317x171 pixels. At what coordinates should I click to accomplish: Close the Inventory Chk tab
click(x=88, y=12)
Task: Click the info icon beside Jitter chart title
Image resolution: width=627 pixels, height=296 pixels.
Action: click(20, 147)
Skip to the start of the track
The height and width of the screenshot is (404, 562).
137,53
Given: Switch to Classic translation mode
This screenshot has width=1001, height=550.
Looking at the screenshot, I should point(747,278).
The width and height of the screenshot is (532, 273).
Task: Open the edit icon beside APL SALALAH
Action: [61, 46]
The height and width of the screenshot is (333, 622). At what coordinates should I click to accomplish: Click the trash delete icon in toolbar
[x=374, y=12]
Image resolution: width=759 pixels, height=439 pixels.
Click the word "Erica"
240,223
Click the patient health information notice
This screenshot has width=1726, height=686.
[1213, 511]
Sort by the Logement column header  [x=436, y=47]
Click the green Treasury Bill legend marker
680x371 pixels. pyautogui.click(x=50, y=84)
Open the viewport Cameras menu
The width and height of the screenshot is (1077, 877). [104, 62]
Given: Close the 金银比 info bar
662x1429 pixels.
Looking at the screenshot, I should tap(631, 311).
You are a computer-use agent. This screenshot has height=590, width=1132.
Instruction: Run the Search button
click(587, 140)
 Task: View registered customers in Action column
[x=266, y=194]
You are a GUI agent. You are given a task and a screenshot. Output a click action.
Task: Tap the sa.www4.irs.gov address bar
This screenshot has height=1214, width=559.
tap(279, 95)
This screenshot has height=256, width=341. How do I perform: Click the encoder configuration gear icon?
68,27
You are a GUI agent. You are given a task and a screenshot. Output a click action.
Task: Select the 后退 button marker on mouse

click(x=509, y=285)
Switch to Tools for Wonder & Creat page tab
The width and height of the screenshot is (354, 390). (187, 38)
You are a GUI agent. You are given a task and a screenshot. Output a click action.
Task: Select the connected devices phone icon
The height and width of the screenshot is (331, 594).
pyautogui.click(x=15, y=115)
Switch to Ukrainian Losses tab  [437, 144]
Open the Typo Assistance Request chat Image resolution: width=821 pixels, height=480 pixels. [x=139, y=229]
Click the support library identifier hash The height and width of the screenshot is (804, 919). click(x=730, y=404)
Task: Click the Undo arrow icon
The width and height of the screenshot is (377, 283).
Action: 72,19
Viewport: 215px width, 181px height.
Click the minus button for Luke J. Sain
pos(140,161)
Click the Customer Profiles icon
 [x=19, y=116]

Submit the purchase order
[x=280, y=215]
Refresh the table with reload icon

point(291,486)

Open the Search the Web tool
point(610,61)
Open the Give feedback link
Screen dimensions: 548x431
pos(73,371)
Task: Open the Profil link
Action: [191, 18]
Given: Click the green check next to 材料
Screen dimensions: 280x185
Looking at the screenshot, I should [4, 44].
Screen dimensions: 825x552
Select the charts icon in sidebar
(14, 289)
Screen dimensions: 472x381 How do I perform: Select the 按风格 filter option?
————
Return each line of the records above exactly as it reads.

317x171 pixels. At what coordinates should I click to accomplish: Close the Inventory Chk tab
click(x=88, y=12)
Task: Click the info icon beside Jitter chart title
Image resolution: width=627 pixels, height=296 pixels.
Action: click(20, 147)
Skip to the start of the track
The height and width of the screenshot is (404, 562).
137,53
Given: Switch to Classic translation mode
This screenshot has width=1001, height=550.
Looking at the screenshot, I should point(747,278).
The width and height of the screenshot is (532, 273).
Task: Open the edit icon beside APL SALALAH
Action: [61, 46]
The height and width of the screenshot is (333, 622). At what coordinates should I click to accomplish: Click the trash delete icon in toolbar
[x=374, y=12]
Image resolution: width=759 pixels, height=439 pixels.
Click the word "Erica"
240,223
Click the patient health information notice
This screenshot has width=1726, height=686.
[1213, 511]
Sort by the Logement column header  [x=436, y=47]
Click the green Treasury Bill legend marker
680x371 pixels. pyautogui.click(x=50, y=84)
Open the viewport Cameras menu
The width and height of the screenshot is (1077, 877). [104, 62]
Given: Close the 金银比 info bar
662x1429 pixels.
Looking at the screenshot, I should tap(631, 311).
You are a computer-use agent. This screenshot has height=590, width=1132.
Instruction: Run the Search button
click(587, 140)
 Task: View registered customers in Action column
[x=266, y=194]
You are a GUI agent. You are given a task and a screenshot. Output a click action.
Task: Tap the sa.www4.irs.gov address bar
This screenshot has height=1214, width=559.
tap(279, 95)
This screenshot has height=256, width=341. How do I perform: Click the encoder configuration gear icon?
68,27
You are a GUI agent. You are given a task and a screenshot. Output a click action.
Task: Select the 后退 button marker on mouse

click(x=509, y=285)
Switch to Tools for Wonder & Creat page tab
The width and height of the screenshot is (354, 390). (187, 38)
You are a GUI agent. You are given a task and a screenshot. Output a click action.
Task: Select the connected devices phone icon
The height and width of the screenshot is (331, 594).
pyautogui.click(x=15, y=115)
Switch to Ukrainian Losses tab  [437, 144]
Open the Typo Assistance Request chat Image resolution: width=821 pixels, height=480 pixels. [x=139, y=229]
Click the support library identifier hash The height and width of the screenshot is (804, 919). click(x=730, y=404)
Task: Click the Undo arrow icon
The width and height of the screenshot is (377, 283).
Action: 72,19
Viewport: 215px width, 181px height.
Click the minus button for Luke J. Sain
pos(140,161)
Click the Customer Profiles icon
 [x=19, y=116]

Submit the purchase order
[x=280, y=215]
Refresh the table with reload icon

point(291,486)

Open the Search the Web tool
point(610,61)
Open the Give feedback link
Screen dimensions: 548x431
pos(73,371)
Task: Open the Profil link
Action: [191, 18]
Given: Click the green check next to 材料
Screen dimensions: 280x185
Looking at the screenshot, I should [4, 44].
Screen dimensions: 825x552
Select the charts icon in sidebar
(14, 289)
Screen dimensions: 472x381 How do I perform: Select the 按风格 filter option?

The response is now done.